Panobinostat (LBH-589, Farydak^®, Novartis Pharmaceuticals Corporation East Hanover, New Jersey 07936) is a synthetic analog of Psammaplyn A, which was discovered in 1987 from a Tonga marine Demospongia firstly named Psammaplin aplysilla and then revised with the current name Pseudoceratina purpurea [27]. Subsequently, it was also found in other species and was soon identified as a promising molecule sharing a great variety of biological activities ranging from antibacterial, antiviral, insecticidal to anticancer activities (Supplementary Table S1) [28,29,30,31,32,33]. Psammaplyn A is formed by two symmetrical bromotyrosine structures bonded by a disulfide bridge (Figure 1b).
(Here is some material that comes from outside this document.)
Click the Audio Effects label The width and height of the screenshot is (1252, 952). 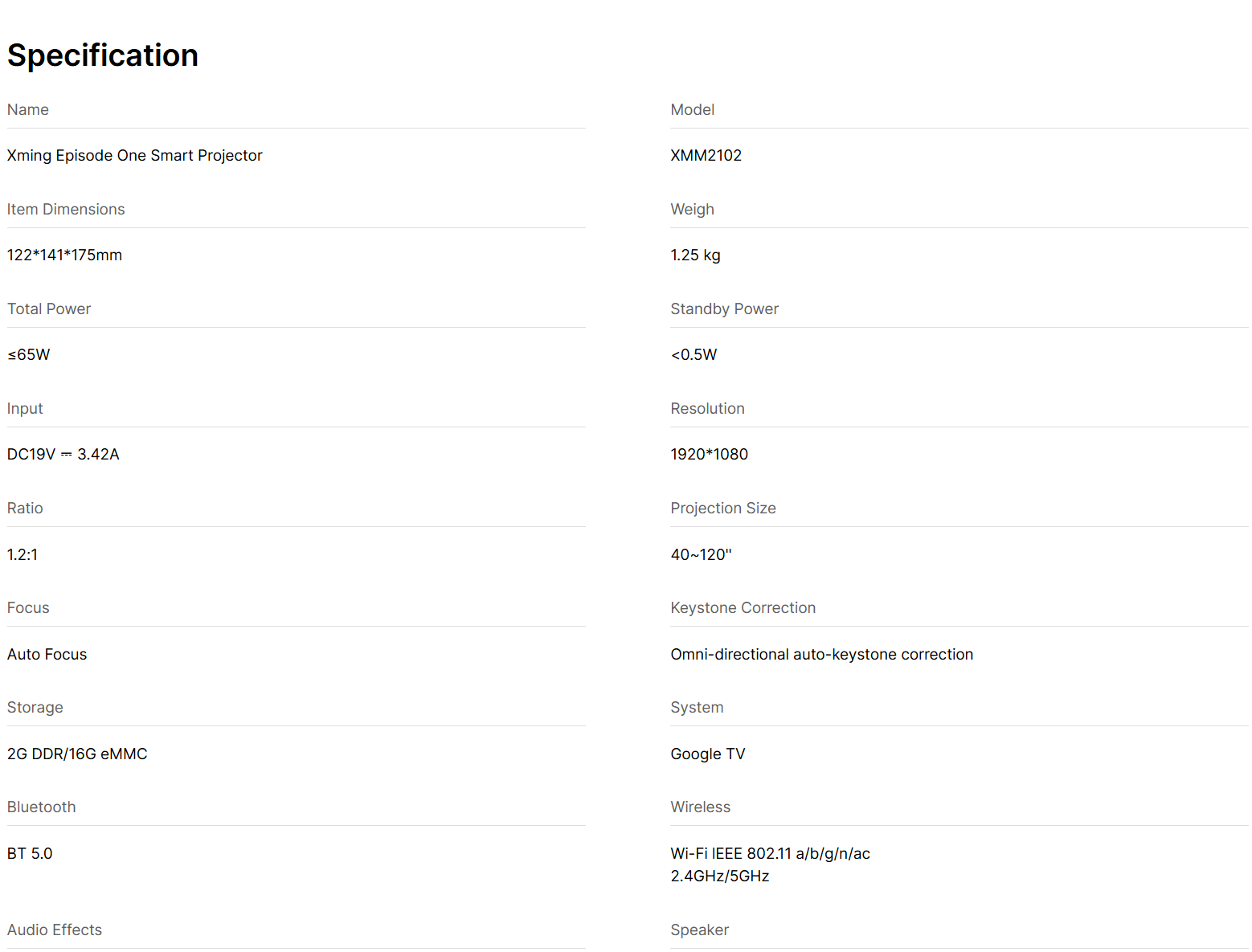tap(55, 930)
After its discovery, many derivatives were found with different substituent groups, such as psammaplyn B-D and biprasin [34] and psammaplyn E–J [35,36]. The synthetic production of these compounds intensified the research on their potentialities and applications while also considering that, generally, marine organisms cannot be harvested in a massive way to extract compounds.
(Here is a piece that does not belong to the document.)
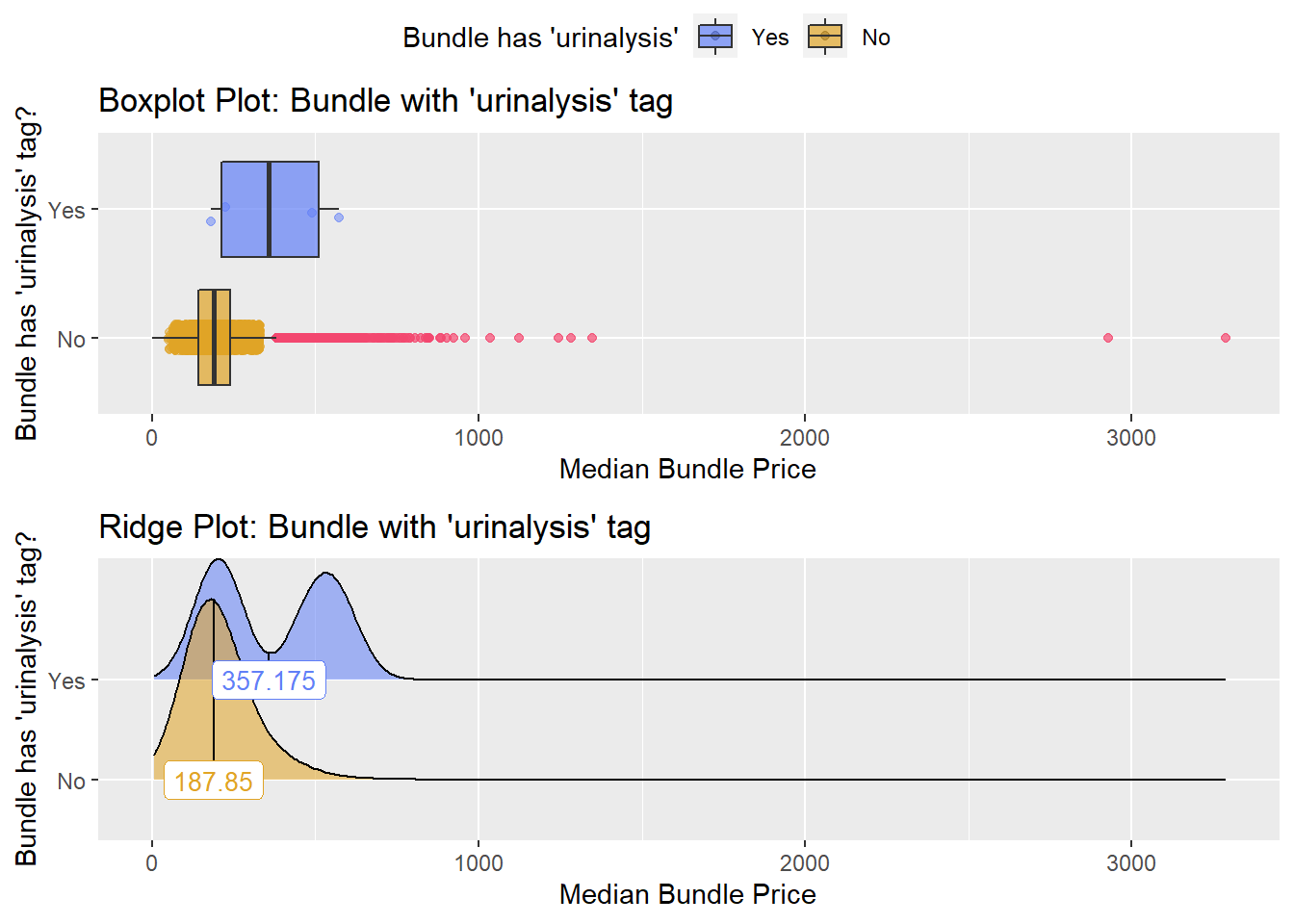
Task: Click the blue 'Yes' legend key
Action: click(x=715, y=37)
Panobinostat shares cytotoxicity towards different cancer cell lines such as triple-negative breast cancer, endometrial and prostate cancers [37,38,39], as well as on multiple myeloma (MM) cells [40]. The wide anticancer activity of this drug is due to the effects on many key enzymes involved in different important biological mechanisms in cancer cells: DNA replication and transcription, the regulation of apoptosis, invasion and differentiation. Panobinostat plays an important role in epigenetic regulation involving histone deacetylase (HDAC) and DNA methyltransferase (DNMT) activities [35,39]. It acts as a deacetylase inhibitor able to modulate class I, II and IV of HDAC enzymes by increasing histone and non-histone proteins acetylation, thus, affecting the interactions with transcriptional factors and resulting in the alteration of their functions and the expression of specific genes. The effect of panobinostat in cancer cells has been attested through the acetylation of α-tubulin or HSP90; both events are mediated by the inhibition of HDAC6, influencing the tubulin dynamics and cell motility, as well as affecting the degradation of pro-growth proteins [41,42]. These cumulative effects lead to the inhibition of cellular proliferation and cell-cycle arrest or apoptosis in malignant cells [43]. Another important action of panobinostat in cancer cells is the inhibition of aminopeptidase N, which is involved in different processes, such as proliferation, angiogenesis and tumor invasion [31,44]. Following the PANORAMA-1 phase III trial (NCT01023308), the FDA approved panobinostat in 2015 for patients with relapsed or refractory MM in combination with bortezomib and dexamethasone and after two previous therapeutical regimens. The clinical trial showed an increase in the survival rates in patients treated with panobinostat, corresponding to 5.5 months more, in terms of time, if compared to the untreated group [45] (Table 1 and Supplementary Table S2).